It may be a while before we face the holiday season again, but since sooner is always better than later, now is the time to address what has come to be known as "the Christmas bonus." Every year someone calls me the Grinch because I'm the guy who points out the ineffectiveness of the holiday bonus. Employee benefit advisers, brokers and consultants need to recognize there exists more creative vehicles that can serve as incentive programs to drive and maintain growth, as well as recruit and retain key talent.

Many studies indicate that the impact of a holiday bonus on employee focus is typically two weeks prior to and one week after receipt. Further statistics point to the increase in resignations shortly after the bonus check is cashed. What's wrong with this picture? Here's the truth: You should be aiming for a rewards strategy that stimulates employee focus 52 weeks of the year. Also, a properly designed rewards program will attract and retain talent, significantly reducing the loss of employees who are critical to the success of the company.

 

Growth strategy

Fundamental to any growth strategy are three factors: fulfilling the original business plan (mission, values and company vision); the emergence of sustainable growth patterns (revenue development); and a suitable return in capital for company shareholders.

In order to best achieve those elements for growth, key employees must be on board - and the most direct line to meet that goal is by fostering a culture of employee ownership. In other words, employees have to draw the same conclusions as you about what's important. But for that to occur, ownership mentality must be personalized.

Most employees recognize the bottom line to a company's success is, well, the bottom line. But it's also vital that they understand how their specific contribution makes that happen. Without this critical engagement on the part of employees, their focus will be off center; therefore, compensation should be tied to results that are quantifiable and measurable.

Here's the big question: What are your clients getting right now in return for what they are paying out? I'll answer that for you. They're getting the current result, whatever that may be. But if the results you wish to help them achieve this year are not measurably different than what they had last year, what are you going recommend for next year to drive a different performance level?

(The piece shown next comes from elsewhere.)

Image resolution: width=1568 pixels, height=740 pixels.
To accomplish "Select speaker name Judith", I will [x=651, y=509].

Growth implies different results, and by extension the strategies you've employed to achieve current results can't be the same in the future should a different result be desired or expected. Since compensation is one of the strategic tools in a business' arsenal to affect change, benefits advisers, brokers and consultants looking to develop different performance results can't expect to achieve forward motion if the growth rewards programs don't match up to their goals.

 

Getting results

At the end of the day, compensation can only do its part in changing results within an organization if the model and compensation plan are understood and valued, if results are achievable, and if employees are committed and feel a sense of ownership. Results must be concrete, measurable and communicated regularly. If these elements fall into place and key people are being rewarded appropriately business leaders will also know what they're getting in return.

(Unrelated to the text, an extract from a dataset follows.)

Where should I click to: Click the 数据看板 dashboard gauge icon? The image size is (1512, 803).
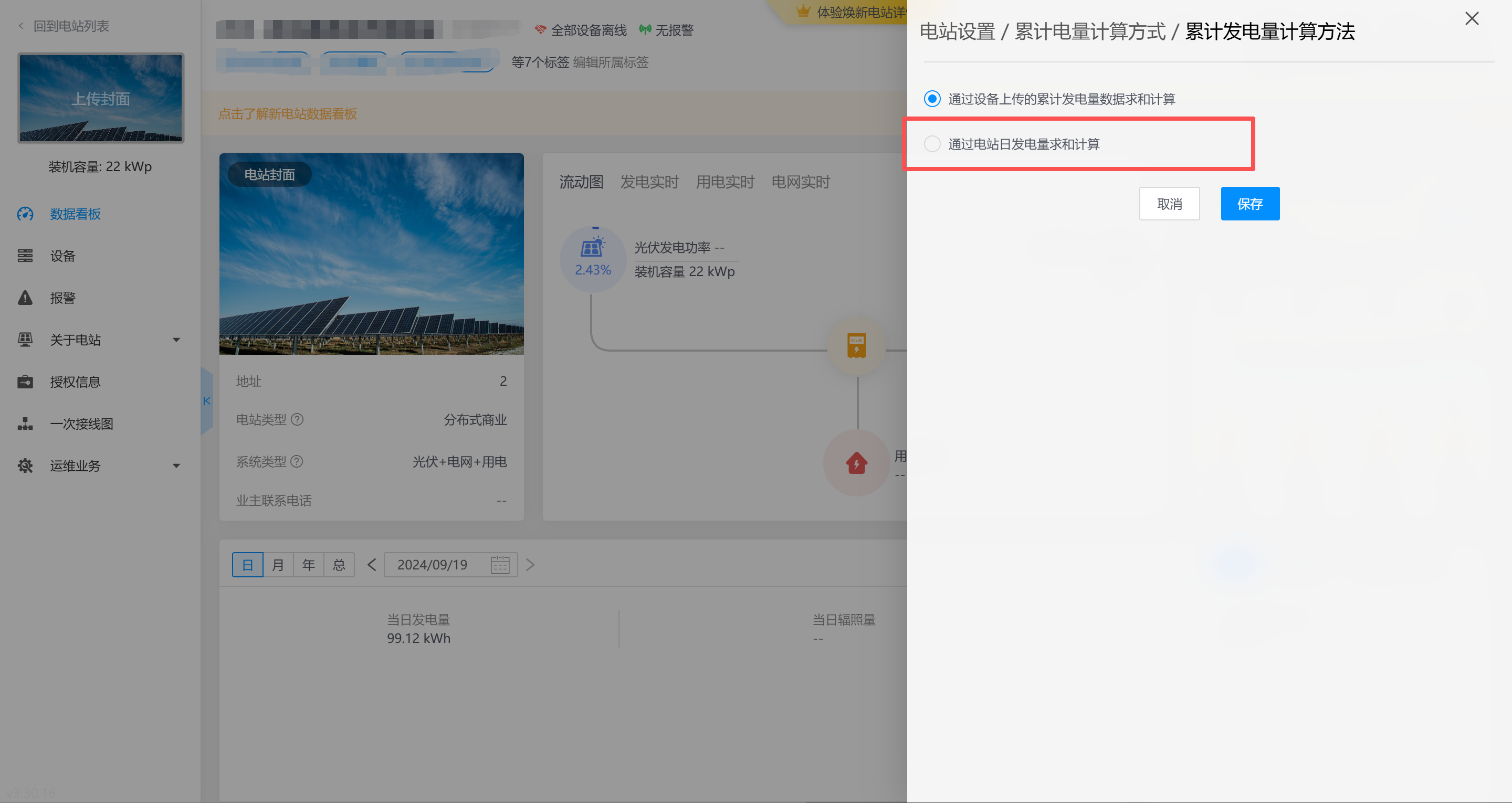pyautogui.click(x=25, y=214)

At the heart of an effective rewards and incentive plan is the proper identification and solidification of key compensation philosophies and priorities. This helps to achieve a unified financial vision for growing a business. It can distinguish the relationship between company and employee wealth-building goals; establish the framework of an employee and executive compensation philosophy; and identify factors which will impact desired performance.

The importance of a rewards program that addresses the growth and wealth building needs of both the company (ownership) and the individual (key employees) cannot be overstated, for far too often a "disconnect" exists between the two.

 

Self-evaluation

An overall diagnostic of the existing rewards program is best conducted by gathering data that addresses the business owner's vision for the company's future and growth expectations. Key staff members should be asked to specify their individual objectives in relation to the company's performance and anticipated growth. Ultimately, this process will help to ensure that the company's compensation philosophy is built upon a proper and lasting foundation.

There are many potential components of a long-term incentive program, including deferral plans, phantom stock and company stock options. These are sound compensation avenues that clearly demonstrate allegiance to key employees, but all too often company heads can get hung up on the word "compensation." The framework of an incentive program becomes compromised when the company looks at compensation as an expense, not as an investment.

The fundamental focus of an incentive plan becomes blurred when its full potential value is not regularly and powerfully communicated. Here is where corporate leadership needs to focus the message in a laser-like fashion. Failure can also lurk in the absence of clear standards and methods that establish values consistent with the company's growth needs and employee expectations; without this critical communication in place key talent may depart if offered a better value proposition - or a more clearly defined one - elsewhere.

 

Structure

Most organizations utilizing short-term incentive components as part of an overall ownership approach will weigh the incentive based upon a tier system. As such, tiers are established for different classes of employees in conjunction with their impact on various performance measures.

Long-term incentives, which can include shares of stock, stock options, phantom stock, a profit pool or incentive deferred compensation, are usually designed for top talent retention.

Key among the intentions of long-term incentives is to create a focus on attaining the company's long-term financial goals and engender a sense of investment in those goals. Sustained growth and hitting those important goal milestones occur when key employees are motivated to focus on performance, leading to execution and a pattern of continued achievement - in the long run, a win-win for both the company and its employees.